Thank you Gordon for passing my regards and relaying his wishes. He is very gracious. It is always nice to let a friend know that you were thinking of them and sending well wishes. I thank you again for allowing me a moment to say a distant hello to an old friend thru you. 

I will be traveling to Toronto in May to train for a week or so and hope that we get a chance to do some of the work together then sir. Thanks for taking the time to post your report after class one and I look forward to reading about class two.

Warmest regards
Brian King


----------



## NYCRonin (Mar 17, 2009)

Brians got good advice for you, Gordon.

And you made a fine choice in choosing Manny. (Wait until you meet Vlad and The Crew...take your time  and Manny will get you where you wish to go).

I am familiar with both of your previously studied arts - earned entry level shodan in  Shotokan...and was later introduced to Hapkido things by 8 years of study in the older form of TSD/MDK....over 30 years ago.

Systema has been called everything from garbage to transformational  - this, of course depends on the individual (- results vary...as Brian mentioned)

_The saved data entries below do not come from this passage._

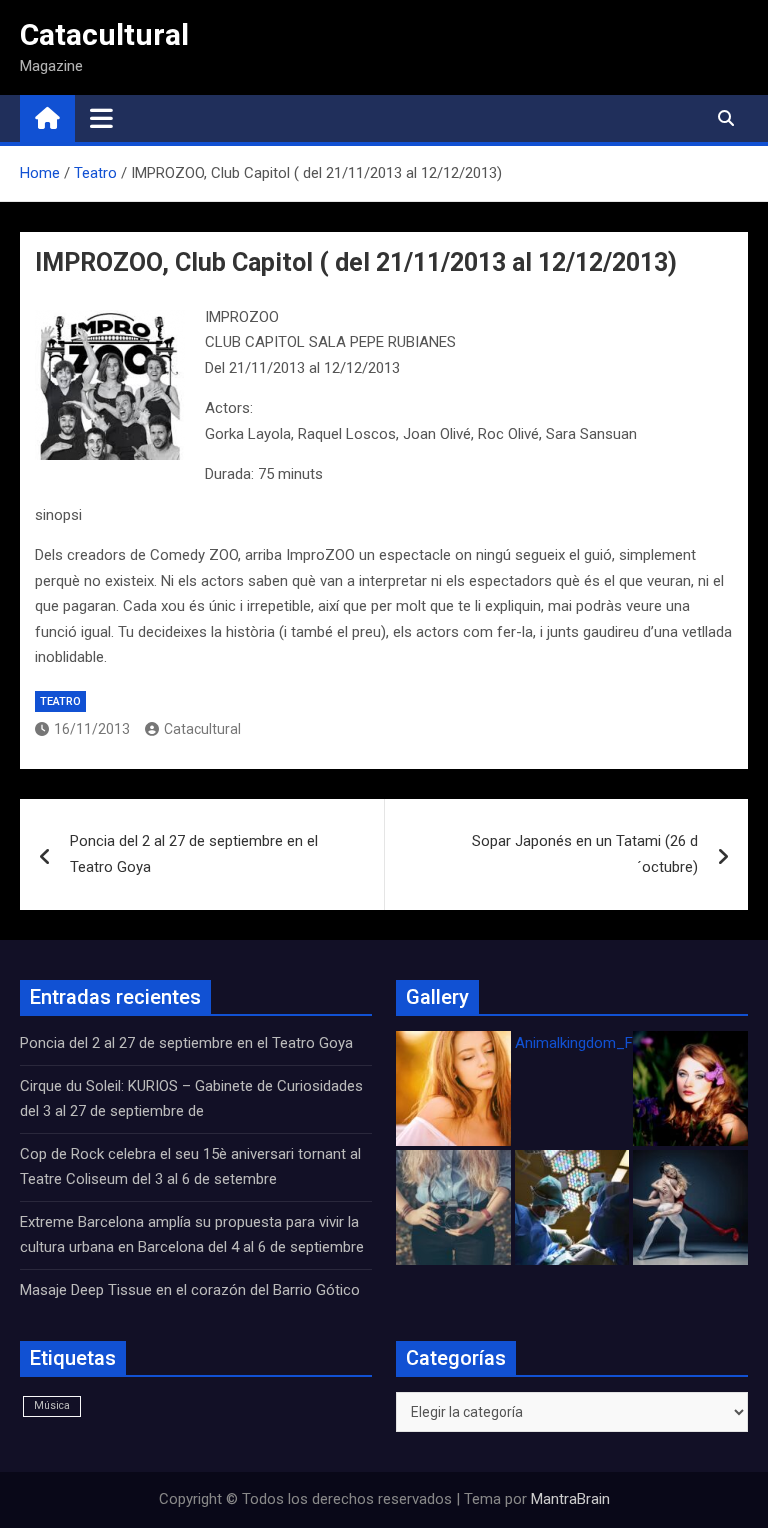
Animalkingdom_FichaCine (602, 1043)
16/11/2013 (92, 729)
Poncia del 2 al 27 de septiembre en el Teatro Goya (194, 854)
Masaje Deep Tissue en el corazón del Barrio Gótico (192, 1290)
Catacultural (104, 34)
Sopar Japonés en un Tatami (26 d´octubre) (585, 854)
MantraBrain (570, 1499)
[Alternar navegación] (101, 118)
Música (52, 1405)
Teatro (60, 701)
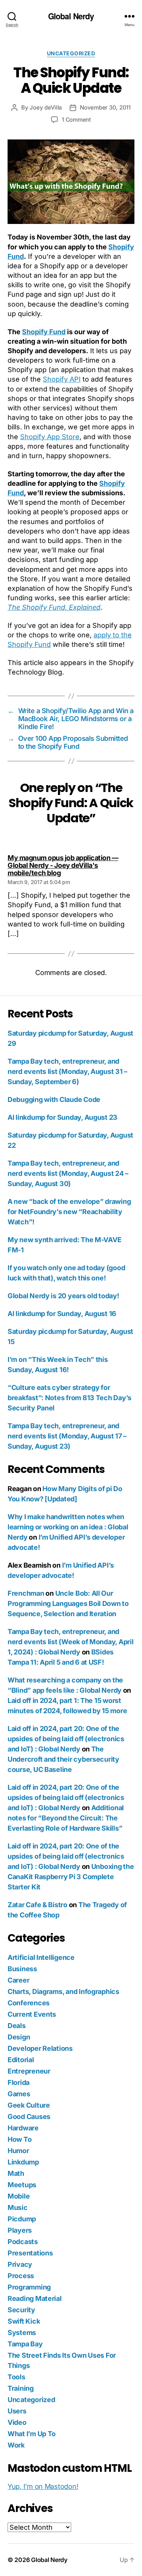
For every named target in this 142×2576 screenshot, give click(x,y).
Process (21, 2276)
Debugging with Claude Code (54, 1099)
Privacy (20, 2264)
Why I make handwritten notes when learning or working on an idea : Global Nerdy (68, 1527)
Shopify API (62, 379)
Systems (22, 2333)
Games (19, 2094)
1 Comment (76, 119)
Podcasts (23, 2242)
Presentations (30, 2253)
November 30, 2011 (105, 107)
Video (17, 2422)
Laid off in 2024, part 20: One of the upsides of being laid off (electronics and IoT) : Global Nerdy (66, 1739)
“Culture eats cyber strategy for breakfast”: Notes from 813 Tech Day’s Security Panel (69, 1397)
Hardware (23, 2128)
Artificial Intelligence (41, 1957)
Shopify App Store (50, 437)
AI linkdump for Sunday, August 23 (62, 1117)
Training (21, 2388)
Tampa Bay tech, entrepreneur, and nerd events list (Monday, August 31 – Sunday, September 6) (67, 1071)
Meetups (22, 2185)
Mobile (19, 2196)
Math (16, 2173)
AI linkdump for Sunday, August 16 (62, 1314)
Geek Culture (29, 2105)
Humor (18, 2151)
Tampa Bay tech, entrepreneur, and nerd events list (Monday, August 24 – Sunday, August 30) (68, 1173)
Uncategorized (71, 53)
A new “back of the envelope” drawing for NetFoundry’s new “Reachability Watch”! (69, 1211)
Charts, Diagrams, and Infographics (63, 1991)
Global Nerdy (71, 16)
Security (21, 2310)
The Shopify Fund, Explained (54, 607)
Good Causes (29, 2117)
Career (18, 1980)
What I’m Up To (32, 2434)
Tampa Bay (25, 2344)
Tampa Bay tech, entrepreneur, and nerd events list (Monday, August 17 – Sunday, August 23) (67, 1436)
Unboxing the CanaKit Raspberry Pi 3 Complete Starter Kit (71, 1876)
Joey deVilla (46, 107)
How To (19, 2139)
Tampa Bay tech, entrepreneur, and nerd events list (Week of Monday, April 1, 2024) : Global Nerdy (70, 1642)
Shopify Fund (44, 332)
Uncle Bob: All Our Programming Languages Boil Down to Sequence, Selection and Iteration (68, 1603)
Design (19, 2037)
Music (18, 2207)
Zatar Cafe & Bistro (37, 1905)
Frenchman (26, 1593)
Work (16, 2445)
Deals (17, 2026)
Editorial (21, 2060)
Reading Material (35, 2298)
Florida (19, 2082)
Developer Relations (40, 2048)
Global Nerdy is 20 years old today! (63, 1296)
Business (22, 1969)
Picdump (22, 2219)
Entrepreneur (29, 2071)
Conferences (29, 2003)
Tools (16, 2377)
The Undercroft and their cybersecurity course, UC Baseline (63, 1759)
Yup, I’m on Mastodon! (43, 2486)
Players (20, 2230)
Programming (29, 2287)
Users (17, 2411)
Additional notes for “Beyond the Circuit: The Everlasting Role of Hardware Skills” (66, 1818)
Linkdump (23, 2162)
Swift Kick (24, 2321)
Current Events (32, 2014)
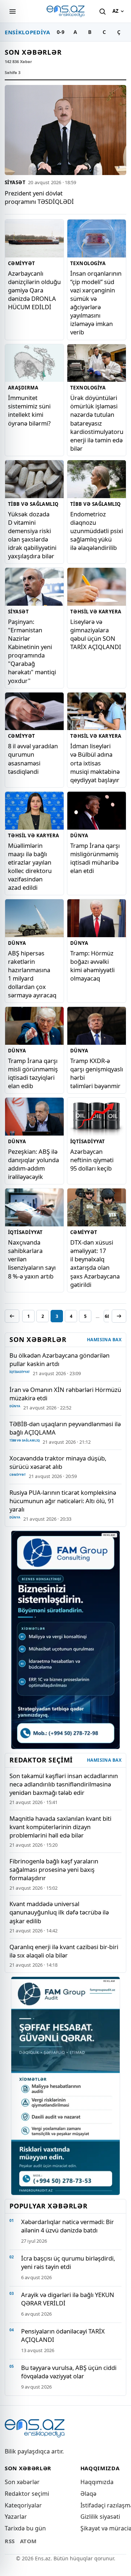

BUT - if this study winds up as good for you...buckle up your seat belt...its one helluva ride!

And Manny is a wonderful driving instuctor...he has a well formed manner of teaching...and will not hog the steering wheel.

Best of understanding to you, Gordon...have fun, be open to very different things in your study.

You have one of the best of The Crew as your guide.


----------



## Gordon Nore (Mar 17, 2009)

My comment about intuitive striking had to do with a grappling exercise we did, where the opponent would just grab you any old way, and we were told to look for the 'holes' and punch, so that part was more intuitive for me. The senior I worked with gave me a couple of shots. I'll be sure to ask Manny to smack me a bit. Getting hit I don't mind -- big falls to the ground, I'm not so crazy about any more.

Another thing that impressed me was, and I'm starting to feel at 10:00 am, is the subtle but persistent strength training infused into the practice. So far, I'm pleased.

G


----------



## Brian King (Mar 17, 2009)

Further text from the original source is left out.